## START EXTRACTED INFORMATION
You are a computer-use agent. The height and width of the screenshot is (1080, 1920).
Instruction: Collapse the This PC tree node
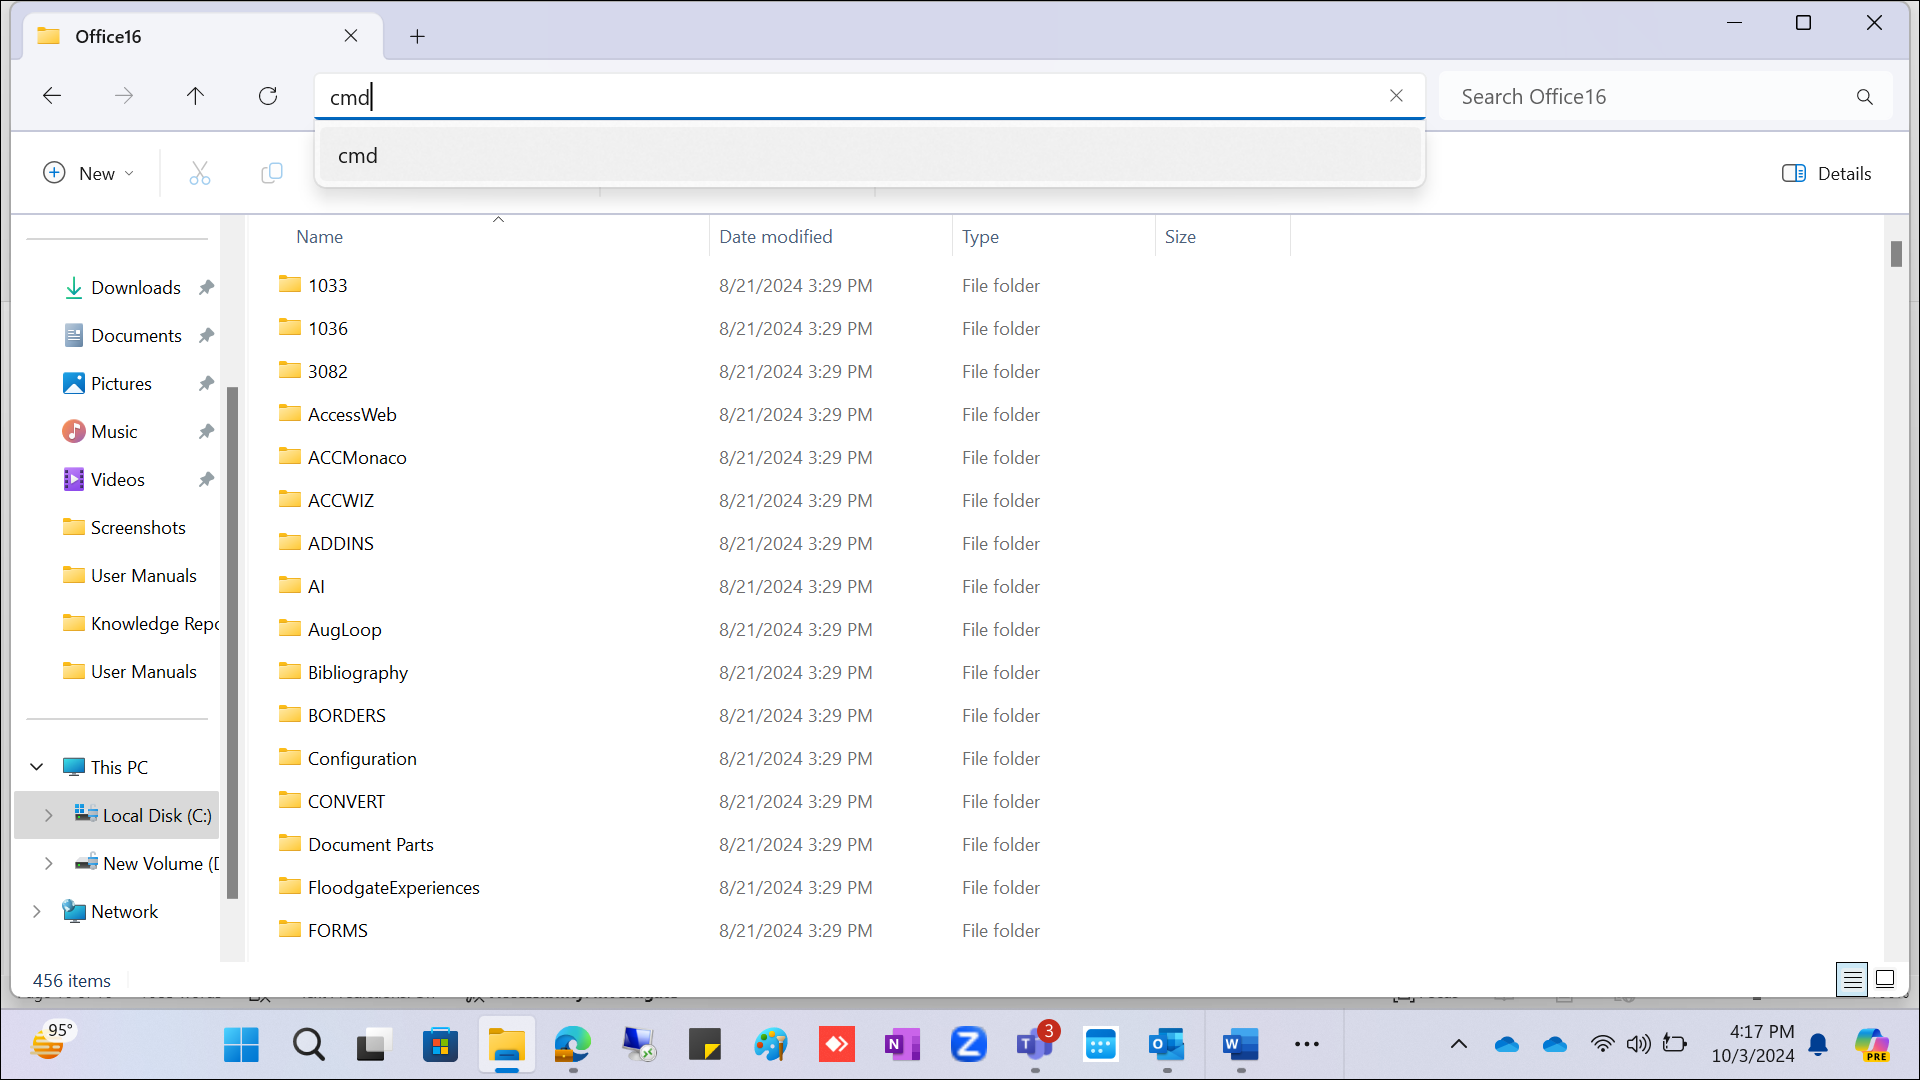point(37,767)
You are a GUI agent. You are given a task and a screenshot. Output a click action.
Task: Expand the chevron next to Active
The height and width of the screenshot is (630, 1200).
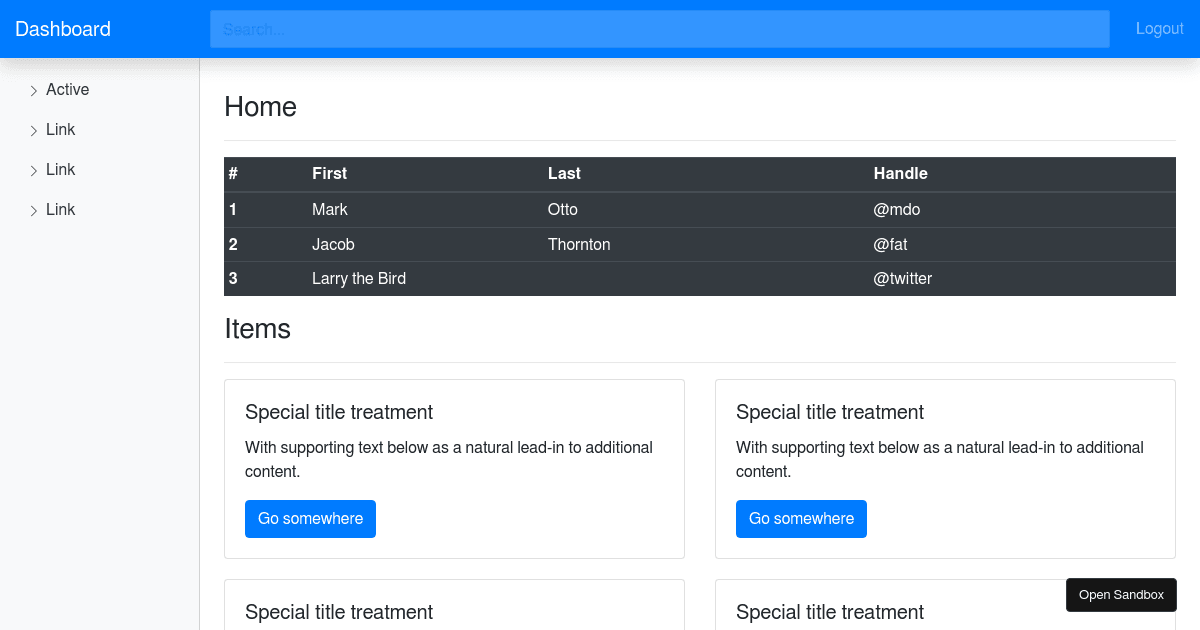click(34, 89)
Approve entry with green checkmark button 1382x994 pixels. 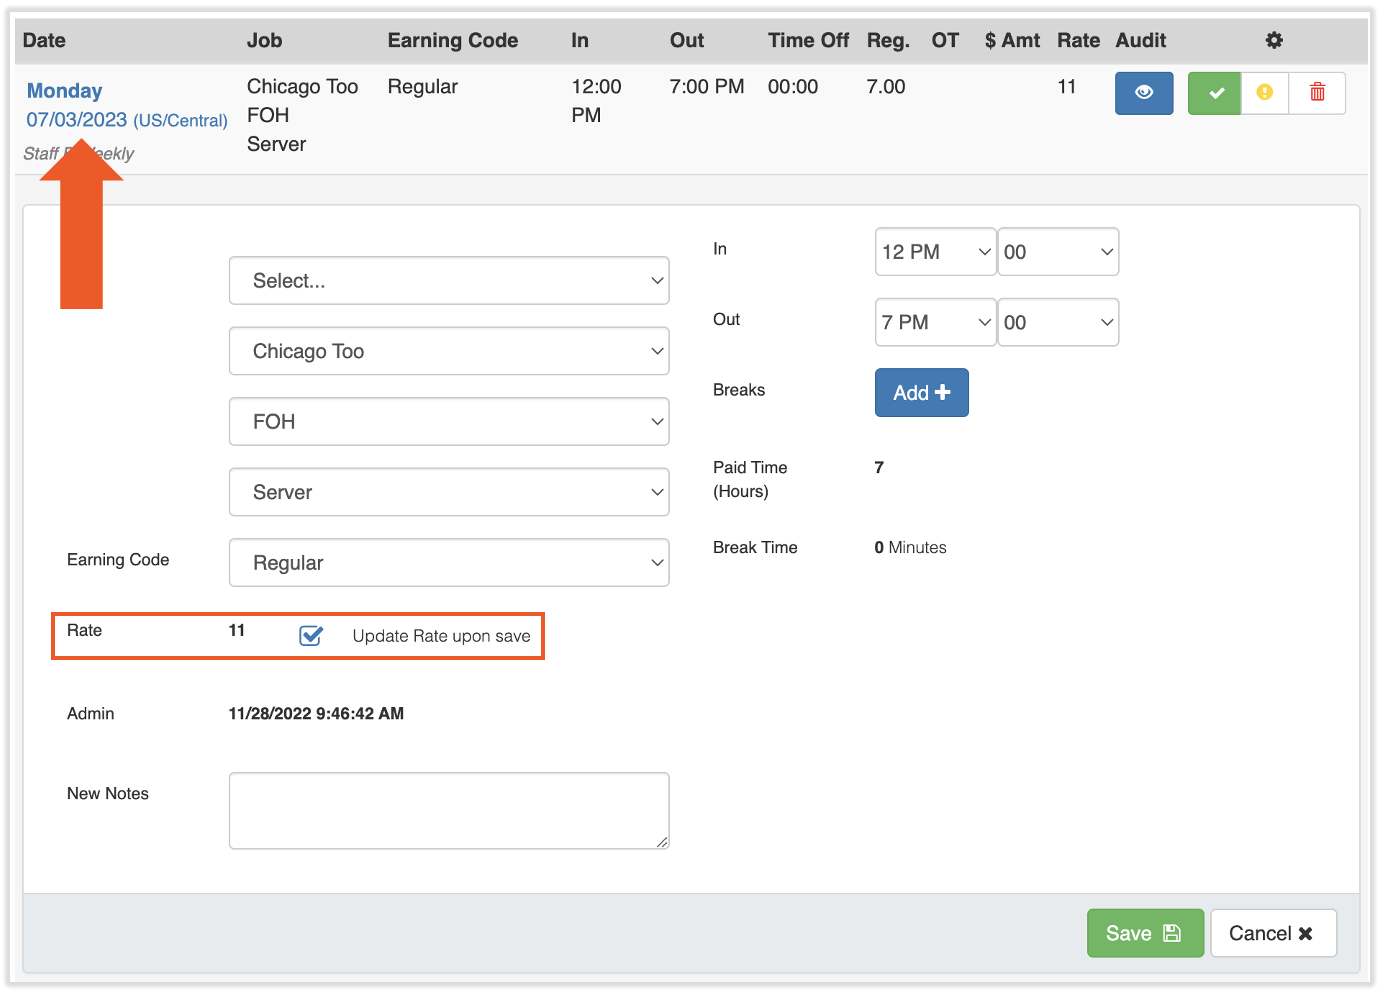pyautogui.click(x=1214, y=93)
## END EXTRACTED INFORMATION
### GOAL
Tally the lines of the listing above that contain the string "agent", with case taken into account, and reply with the number alone.

### RESULT OF THIS EXERCISE
2